The performance of a parabolic trough collector (PTC)-based steam generation system depends significantly on the heat losses of the solar receiver. This paper presents an experimental study of the heat losses of a double glazing vacuum U-type solar receiver mounted in a PTC natural circulation system for generating medium-temperature steam. Field experiments were performed to determine the overall heat losses of the receiver. Effects of wind, vacuum glass tube, radiation, and structural characteristics on the heat losses were analyzed.
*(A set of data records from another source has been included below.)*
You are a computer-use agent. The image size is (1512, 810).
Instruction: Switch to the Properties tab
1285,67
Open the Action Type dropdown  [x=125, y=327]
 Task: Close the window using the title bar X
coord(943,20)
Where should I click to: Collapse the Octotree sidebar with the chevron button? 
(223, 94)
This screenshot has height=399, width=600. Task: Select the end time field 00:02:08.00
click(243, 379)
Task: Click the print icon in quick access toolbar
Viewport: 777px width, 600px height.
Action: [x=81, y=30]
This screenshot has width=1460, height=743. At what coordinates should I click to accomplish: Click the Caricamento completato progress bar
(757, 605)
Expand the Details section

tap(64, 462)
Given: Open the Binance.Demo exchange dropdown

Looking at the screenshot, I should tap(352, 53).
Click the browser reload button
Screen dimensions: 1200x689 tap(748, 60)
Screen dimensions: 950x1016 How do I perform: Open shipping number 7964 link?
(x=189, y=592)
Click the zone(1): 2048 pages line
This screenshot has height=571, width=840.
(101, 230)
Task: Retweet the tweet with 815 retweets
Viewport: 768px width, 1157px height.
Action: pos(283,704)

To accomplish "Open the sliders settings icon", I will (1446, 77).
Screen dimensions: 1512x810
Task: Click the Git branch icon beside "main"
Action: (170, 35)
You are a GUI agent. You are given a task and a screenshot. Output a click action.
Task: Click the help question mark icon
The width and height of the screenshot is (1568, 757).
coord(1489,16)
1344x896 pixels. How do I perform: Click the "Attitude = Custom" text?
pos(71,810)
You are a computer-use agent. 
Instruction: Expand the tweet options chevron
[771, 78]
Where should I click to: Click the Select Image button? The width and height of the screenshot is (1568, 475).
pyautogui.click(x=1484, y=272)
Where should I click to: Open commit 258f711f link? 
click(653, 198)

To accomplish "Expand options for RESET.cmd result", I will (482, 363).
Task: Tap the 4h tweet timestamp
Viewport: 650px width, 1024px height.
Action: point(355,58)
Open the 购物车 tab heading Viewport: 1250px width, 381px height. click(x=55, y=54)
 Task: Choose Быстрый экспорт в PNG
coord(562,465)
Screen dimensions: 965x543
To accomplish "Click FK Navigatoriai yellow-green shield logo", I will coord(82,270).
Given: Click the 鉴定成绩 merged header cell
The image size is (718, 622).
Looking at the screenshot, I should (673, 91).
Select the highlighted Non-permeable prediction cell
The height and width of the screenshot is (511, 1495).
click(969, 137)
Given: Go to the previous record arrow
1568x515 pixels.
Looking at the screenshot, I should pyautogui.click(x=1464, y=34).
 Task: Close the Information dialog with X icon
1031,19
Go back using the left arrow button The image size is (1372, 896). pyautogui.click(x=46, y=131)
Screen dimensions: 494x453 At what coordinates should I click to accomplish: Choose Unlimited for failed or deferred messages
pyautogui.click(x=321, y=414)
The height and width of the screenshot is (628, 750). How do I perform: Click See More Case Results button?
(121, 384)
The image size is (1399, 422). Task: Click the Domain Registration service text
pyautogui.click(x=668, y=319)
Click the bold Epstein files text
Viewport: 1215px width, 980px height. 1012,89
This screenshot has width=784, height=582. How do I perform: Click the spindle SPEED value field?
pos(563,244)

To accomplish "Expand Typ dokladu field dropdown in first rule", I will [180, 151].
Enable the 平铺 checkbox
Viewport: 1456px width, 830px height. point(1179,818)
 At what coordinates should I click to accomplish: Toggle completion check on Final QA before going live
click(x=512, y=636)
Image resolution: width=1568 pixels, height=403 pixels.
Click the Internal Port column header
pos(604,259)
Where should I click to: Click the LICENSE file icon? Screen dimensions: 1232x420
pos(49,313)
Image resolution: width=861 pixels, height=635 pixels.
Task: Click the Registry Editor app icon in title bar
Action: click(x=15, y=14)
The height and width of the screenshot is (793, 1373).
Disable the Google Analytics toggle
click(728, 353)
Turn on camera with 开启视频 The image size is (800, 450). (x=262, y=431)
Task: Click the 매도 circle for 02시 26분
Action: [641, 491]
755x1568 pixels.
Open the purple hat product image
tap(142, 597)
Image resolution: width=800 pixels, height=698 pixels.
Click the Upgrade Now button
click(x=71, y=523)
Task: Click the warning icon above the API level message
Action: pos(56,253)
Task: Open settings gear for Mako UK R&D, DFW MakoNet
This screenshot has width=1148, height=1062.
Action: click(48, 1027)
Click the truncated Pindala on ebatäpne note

The thermal efficiency of the receiver was found to be 0.791 and 0.472 in calm and windy days, respectively, at a test temperature of about 100°C, whereas the thermal efficiencies became 0.792 and 0.663, respectively, while taking the receiver element into consideration. The heat losses were increased from 0.183 to 0.255kW per receiver for the two cases tested. It was shown that neither convection nor radiation heat losses may be negligible in the analysis of such U-type solar receivers.

Suggested Citation

  • Zhang, Liang & Yu, Zitao & Fan, Liwu & Wang, Wujun & Chen, Huan & Hu, Yacai & Fan, Jianren & Ni, Mingjiang & Cen, Kefa, 2013. "An experimental investigation of the heat losses of a U-type solar heat pipe receiver of a parabolic trough collector-based natural circulation steam generation system," Renewable Energy, Elsevier, vol. 57(C), pages 262-268.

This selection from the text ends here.